Nation: Back to Maps and Raw Power
The Kremlin teaches Carter a lesson in geopolitics.
The Soviet invasion of Afghanistan may have profoundly altered the way Jimmy Carter looks at the world, and therefore the way he shapes U.S. foreign policy. TIME Diplomatic Correspondent Strobe Talbott examines the consequences:
When a grim-faced President went on television Jan. 4 to denounce the Soviet army's blitz against Afghanistan, he used what for him was an unfamiliar prop. As Carter talked about "the strategic importance" of the attack, a color-coded map of the embattled region flashed on the screen. It illustrated his warning that the Soviet jackboot was now firmly planted on "a stepping stone to possible control over much of the world's oil supplies."
Presidents have used maps on TV before. John Kennedy and Richard Nixon pointed to the political borders and battlefronts of Indochina as they briefed the nation on their policies toward Laos and Cambodia, respectively. But Kennedy and Nixon were used to thinking and talking geopolitically. Their careers took shape in the 1950s, when the entire globe was starkly and simplistically color-coded to differentiate the free world from the Communist bloc, and when America's unquestioned obligation was to keep the Red stain from spreading on the map.

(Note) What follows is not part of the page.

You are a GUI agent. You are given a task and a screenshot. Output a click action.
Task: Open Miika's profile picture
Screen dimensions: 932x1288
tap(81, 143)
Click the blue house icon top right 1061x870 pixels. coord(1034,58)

Carter, by contrast, refined his world view in the late '60s and early '70s, when geopolitics was in some disrepute, largely because charts of Southeast Asia and slogans about the free world had helped bring the U.S. to grief in the Viet Nam War. Carter came to the presidency thinking not about the power of armies and political systems, but about the power of moral principles. The strength of the U.S., he said in his Inaugural Address, was "based not merely on the size of an arsenal but on the nobility of ideas." He declared war on "poverty, ignorance and injustice, for those are the enemies against which our forces can be honorably marshaled." In his Notre Dame speech of May 1977, Carter promised a "new" American foreign policy "based on constant decency in its values and on optimism in our historical vision." Even when he addressed the threat of Soviet expansionism, it was in terms that sounded more Quaker than Baptist: "We hope to persuade the Soviet Union that one country cannot impose its system of society on another." Neither in his mind's eye nor on his podium was there a map of the world.

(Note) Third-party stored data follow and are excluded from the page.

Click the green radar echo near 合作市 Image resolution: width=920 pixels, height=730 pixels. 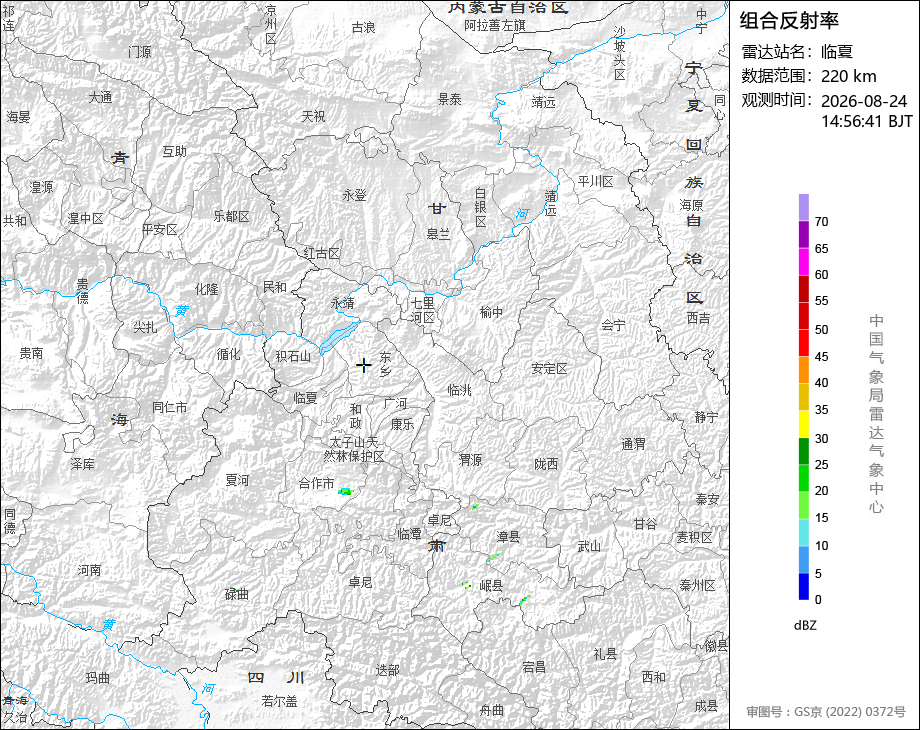tap(346, 491)
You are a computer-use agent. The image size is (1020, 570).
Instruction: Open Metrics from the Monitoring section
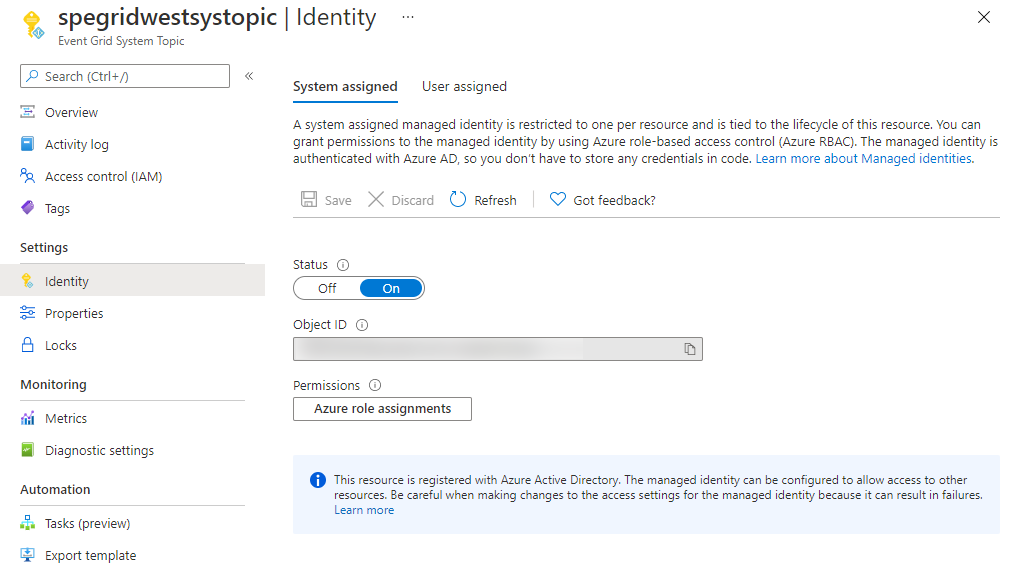[66, 419]
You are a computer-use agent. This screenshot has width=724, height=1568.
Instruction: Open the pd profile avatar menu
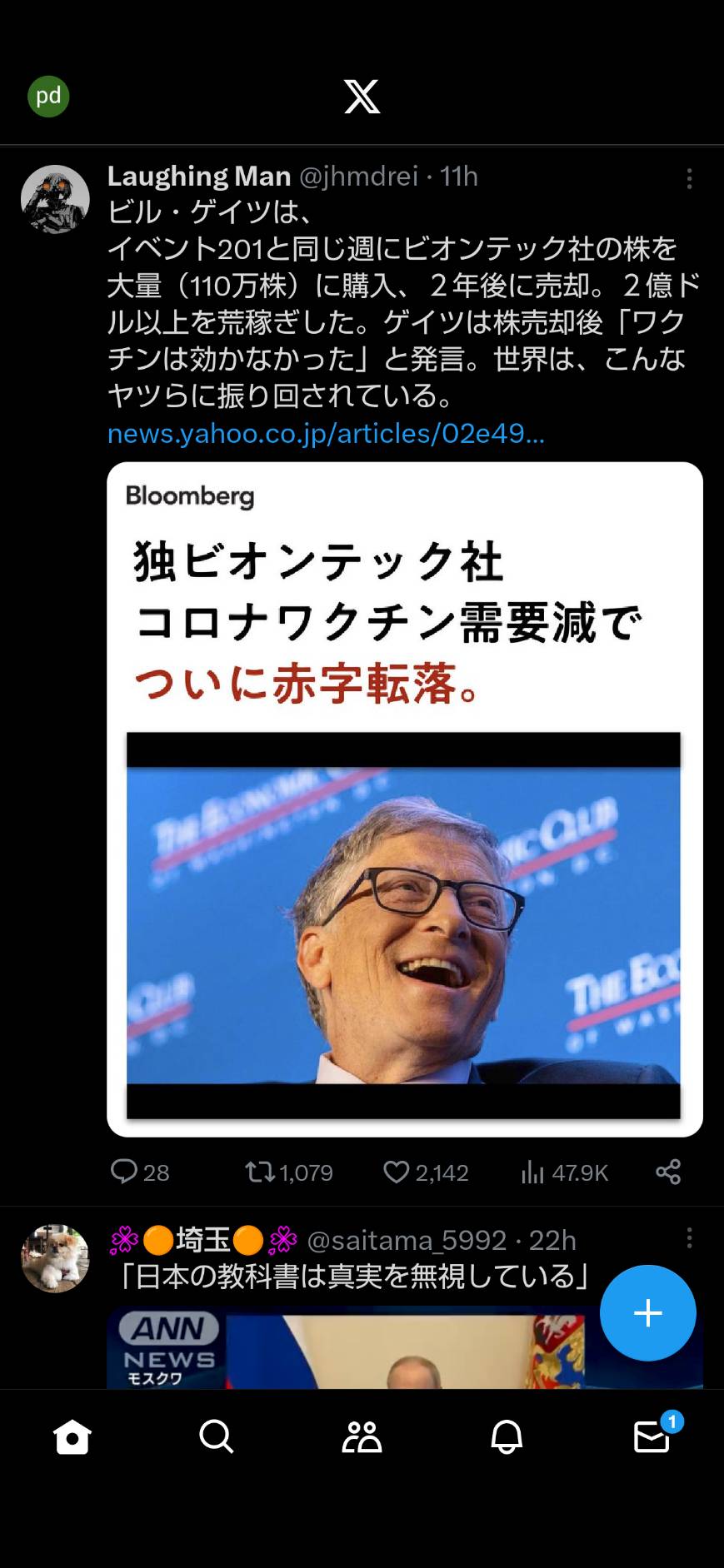tap(48, 97)
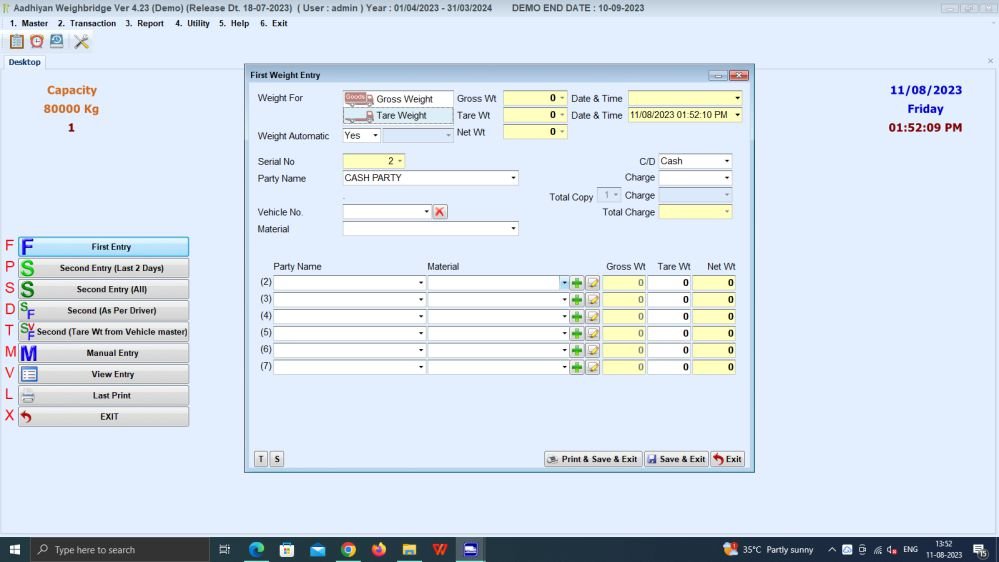Open the Transaction menu

click(x=86, y=23)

Carter's deliberate playing down of the power relationships of traditional geopolitics was more than just rhetorical. He came into office determined to normalize relations with Hanoi and Havana, despite their close ties to Moscow. He unveiled an agenda of new objectives that were ambitious and admirable, although they often proved elusive and sometimes mutually contradictory. These goals cut across not only national and regional boundaries but across the ideological Great Divide as well. Among them: the crusade for human rights, the promotion of better understanding between developing and industrialized nations, and curbs on the proliferation of nuclear technology and conventional arms sales.